*** Dataset entries

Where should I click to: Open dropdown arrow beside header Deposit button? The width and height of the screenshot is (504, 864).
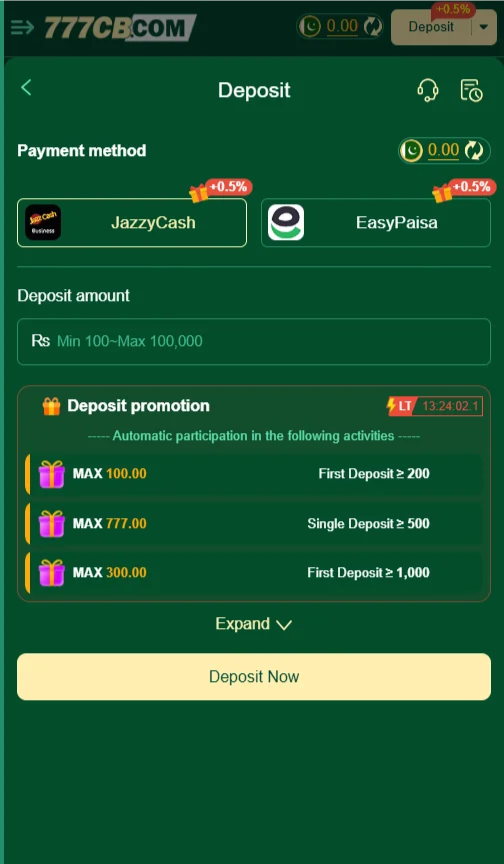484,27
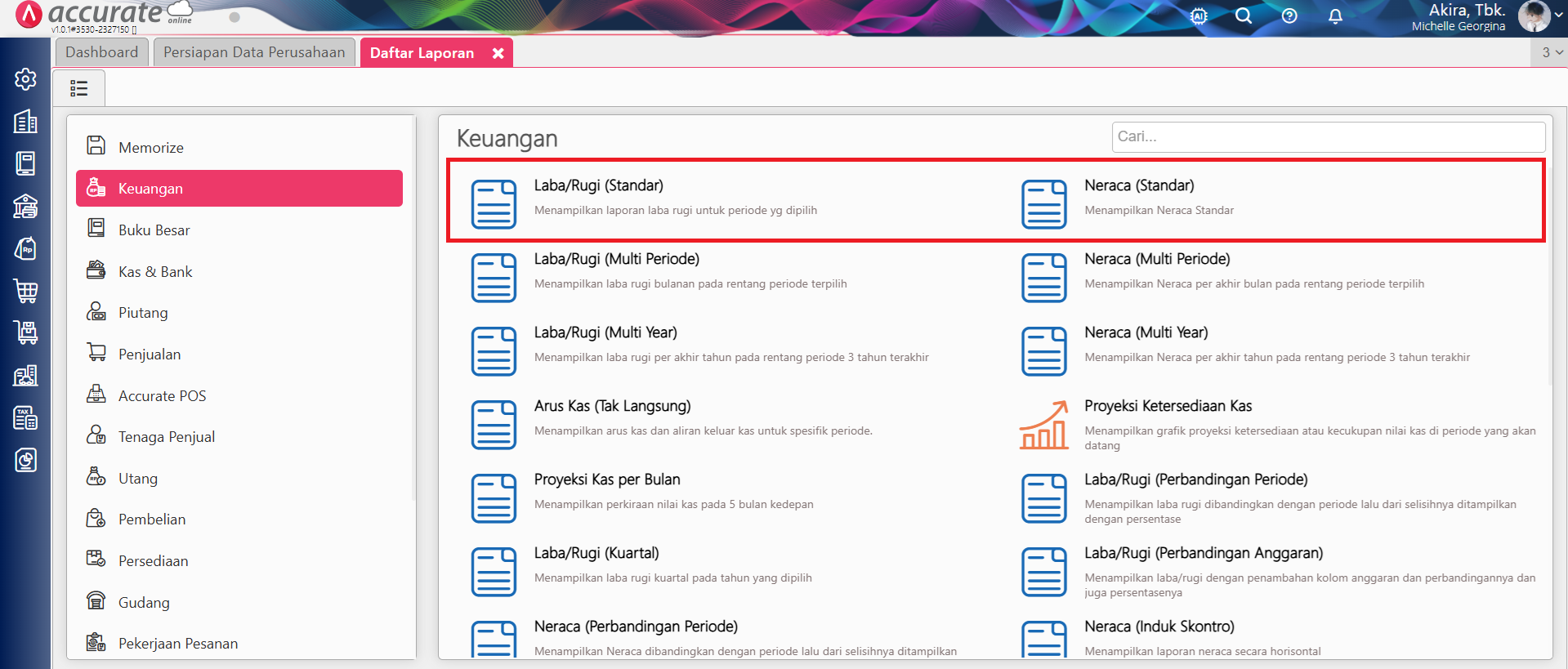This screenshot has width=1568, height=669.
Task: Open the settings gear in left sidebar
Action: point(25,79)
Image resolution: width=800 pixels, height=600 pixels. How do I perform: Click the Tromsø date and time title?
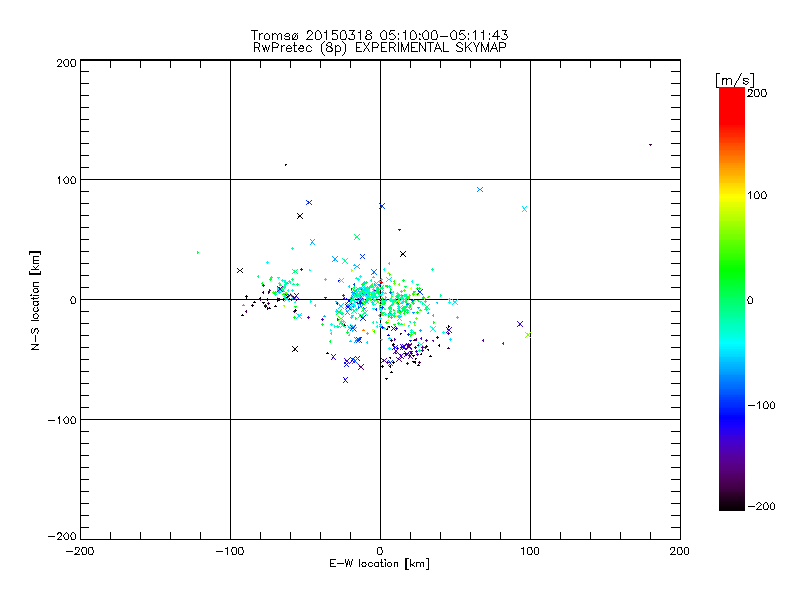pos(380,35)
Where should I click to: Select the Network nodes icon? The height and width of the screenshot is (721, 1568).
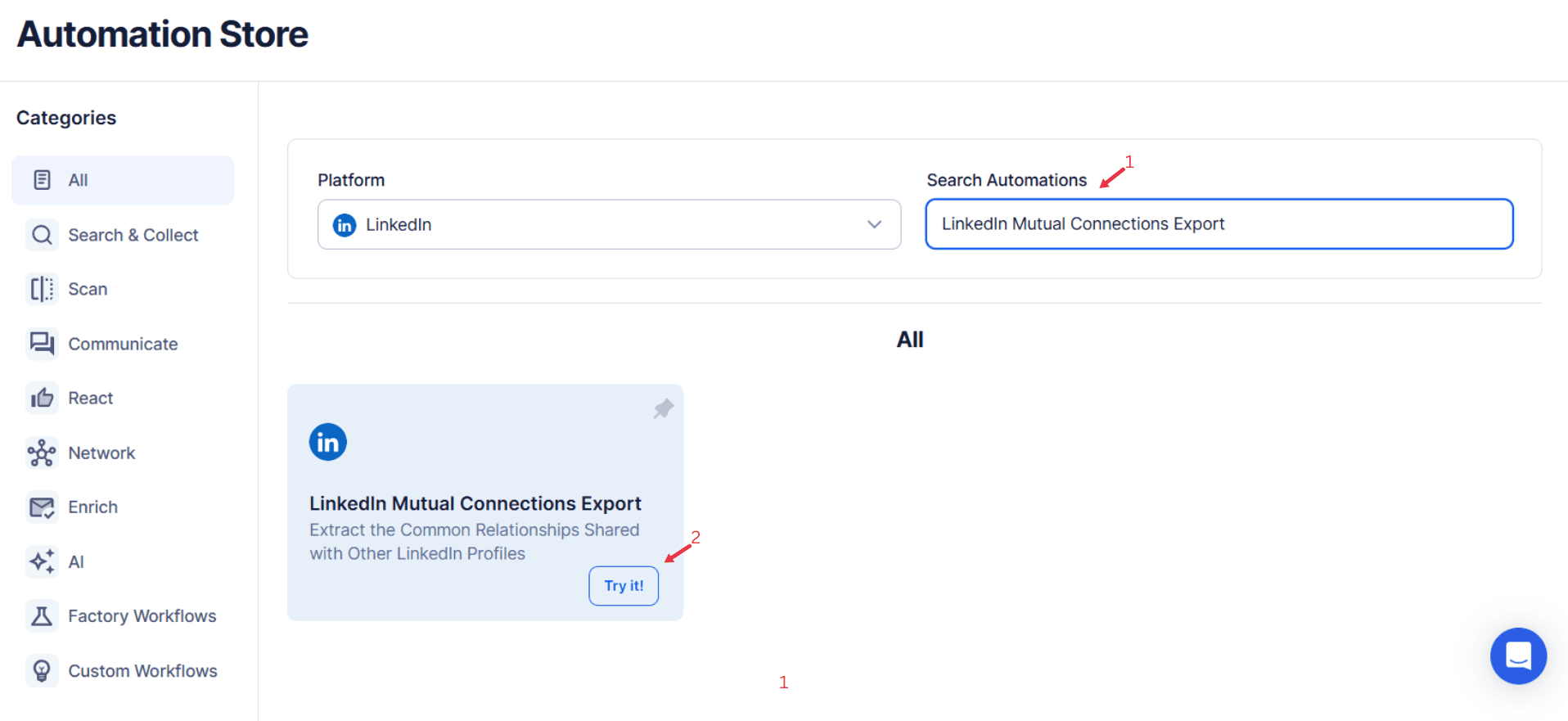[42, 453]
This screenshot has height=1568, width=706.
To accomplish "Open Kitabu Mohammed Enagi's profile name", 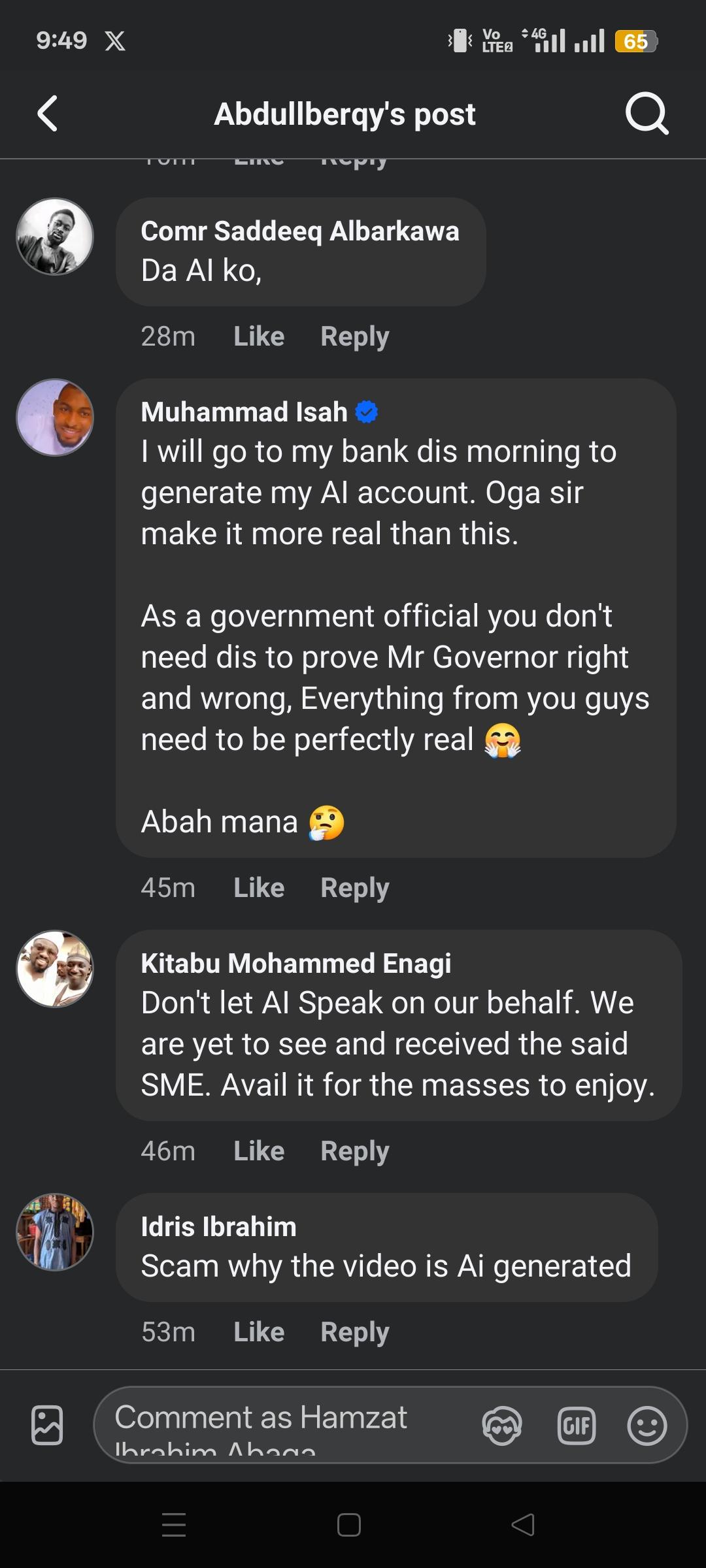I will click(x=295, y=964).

******

→ What you should do:
Print the line above containing "Image resolution: width=800", the line containing "This screenshot has height=1568, width=706.", and everything between them, exactly as written. Pictures stay out.

→ Expected answer:
Image resolution: width=800 pixels, height=600 pixels. How do I perform: Click the Tromsø date and time title?
pos(380,35)
Where should I click to: Select the Network nodes icon? The height and width of the screenshot is (721, 1568).
[42, 453]
This screenshot has height=1568, width=706.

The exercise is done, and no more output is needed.